En l’espèce, [O] [R] a été placé en rétention à sa libération de détention. Il ressort que [O] [R] a refusé de signer son arrêté de placement en rétention et la notification des droits s’y afférents. Il est aussi indiqué sur les documents précités la mention suivante : “Lecture et traduction faite”, laissant supposer de la difficulté de compréhension du français de l’étranger. Si il est indiqué sur la fiche pénale d’[O] [R] que la langue principale parlée serait le français, il n’en demeure pas moins qu’il appartenait à l’administration de s’assurer des capacités de compréhension et de lecture du français par [O] [R], l’assistance d’un interprète en février 2023 et le refus de signer en août 2024 pouvant en être des indices. De même, il est ànoter qu’[O] [R] est assisté d’un interprète en langue arabe à l’audience.
Par conséquent, il ressort que les dispositions de l’article L141-3 du CESEDA n’ont pas été respectées, de même que les droits d’[O] [R]. La notification de l’arrêté de placement en rétention du 4 août 2024 est irrégulière et doit de facto entrainer la mainlevée dela mesure dont [O] [R] fait l’objet.

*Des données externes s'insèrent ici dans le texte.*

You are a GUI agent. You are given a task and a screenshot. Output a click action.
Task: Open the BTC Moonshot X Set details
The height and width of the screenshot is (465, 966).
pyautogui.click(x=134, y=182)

II - Sur la prolongation de la mesure de rétention
Etant donné qu’il a été fait droit au recours exercé par le conseil d’[O] [R], il n’y a pas lieu de statuer sur la requête en prolongation présentée par l’administration.
PAR CES MOTIFS
Statuant publiquement en premier ressort, par décision assortie de l’exécution provisoire,
ORDONNONS la jonction du dossier 24/1908 au dossier n° N° RG 24/01906 - N° Portalis DBZS-W-B7I-YWR3 ;
DÉCLARONS recevable la demande d’annulation du placement en rétention ;
DÉCLARONS recevable la requête en prolongation de la rétention administrative ;
DÉCLARONS irrégulier le placement en rétention de M. [O] [R] ;
DISONS N’Y AVOIR LIEU A LA PROLONGATION du maintien en rétention de M. [O] [R] dans les locaux ne relevant pas de l’administration pénitentiaire ;
RAPPELONS qu’il a l’obligation de quitter le territoire national.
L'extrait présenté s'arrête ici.